Dostałeś spadek? Zadecyduj co dalej
Otrzymanie spadku nie stawia spadkobiercy w sytuacji bez wyjścia. Ten, w ciągu 6 miesięcy od śmierci osoby darującej spadek lub od momentu, kiedy dowiedział się o otrzymaniu spadku, może podjąć decyzję, czy spadek przyjmuje, czy odrzuca. Prawo nie nakłada na spadkobierców obowiązku przyjmowania przyznanego spadku. W ciągu pół roku spadkobierca może podjąć decyzję, czy go przyjmuje – w tym przypadku przyjęcie spadku może mieć różne formy, o czym niżej. Warto wziąć pod uwagę oba warianty. Szczególnie, jeśli spadkobierca wie lub ma podejrzenia, że bliski zmarły mógł posiadać nieuregulowane zobowiązania.
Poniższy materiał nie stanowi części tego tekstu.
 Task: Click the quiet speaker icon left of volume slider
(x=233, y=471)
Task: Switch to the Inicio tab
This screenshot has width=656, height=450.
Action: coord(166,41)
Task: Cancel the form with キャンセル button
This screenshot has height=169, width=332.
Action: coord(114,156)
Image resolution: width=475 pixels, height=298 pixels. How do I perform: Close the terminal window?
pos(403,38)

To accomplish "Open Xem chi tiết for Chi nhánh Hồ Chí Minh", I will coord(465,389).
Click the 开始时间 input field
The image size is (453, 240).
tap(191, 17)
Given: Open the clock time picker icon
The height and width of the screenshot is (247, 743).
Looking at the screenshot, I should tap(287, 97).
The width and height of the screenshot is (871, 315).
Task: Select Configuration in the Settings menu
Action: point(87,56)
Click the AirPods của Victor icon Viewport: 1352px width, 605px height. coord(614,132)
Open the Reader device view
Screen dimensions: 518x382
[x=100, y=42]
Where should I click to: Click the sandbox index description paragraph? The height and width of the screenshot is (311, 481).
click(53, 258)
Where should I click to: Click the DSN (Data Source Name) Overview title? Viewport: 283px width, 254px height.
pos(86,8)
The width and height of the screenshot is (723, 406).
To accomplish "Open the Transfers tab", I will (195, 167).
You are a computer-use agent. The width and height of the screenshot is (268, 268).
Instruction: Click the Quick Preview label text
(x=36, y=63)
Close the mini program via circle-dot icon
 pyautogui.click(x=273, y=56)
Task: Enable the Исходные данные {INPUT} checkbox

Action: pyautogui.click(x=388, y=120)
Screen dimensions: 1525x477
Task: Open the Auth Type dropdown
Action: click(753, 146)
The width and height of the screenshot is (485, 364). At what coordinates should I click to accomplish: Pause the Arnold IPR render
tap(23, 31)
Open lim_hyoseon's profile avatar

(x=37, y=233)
Odrzucenie spadku a dziedziczenie długów przez kolejne pokolenia
Mogłoby się wydawać, że najprostszym sposobem na uniknięcie długów w spadku jest odrzucenie spadku w całości. I chociaż rzeczywiście w ten sposób spadkobierca uniknie obowiązku spłaty długów po spadkodawcy, to nie otrzyma również majątku wchodzącego w skład spadku. Musi też zdawać sobie sprawę, że chociaż on uniknie otrzymania długów w spadku, to te nie znikną i będą dziedziczone przez następne pokolenia zgodnie z kolejnością dziedziczenia. Przykład: jeśli spadek po ojcu-wdowcu odrzuci jego jedyny syn, jego dzieci – a wnuki spadkodawcy – otrzymają w spadku długi po zmarłej osobie. Przedawnienie długu, do którego dochodzi po upływie 3 lat, może być w tym przypadku wyjściem z sytuacji. Jednak warto pamiętać, że ten okres będzie liczony od momentu przejścia spadku na kolejne pokolenia, a nie od daty śmierci zadłużonego.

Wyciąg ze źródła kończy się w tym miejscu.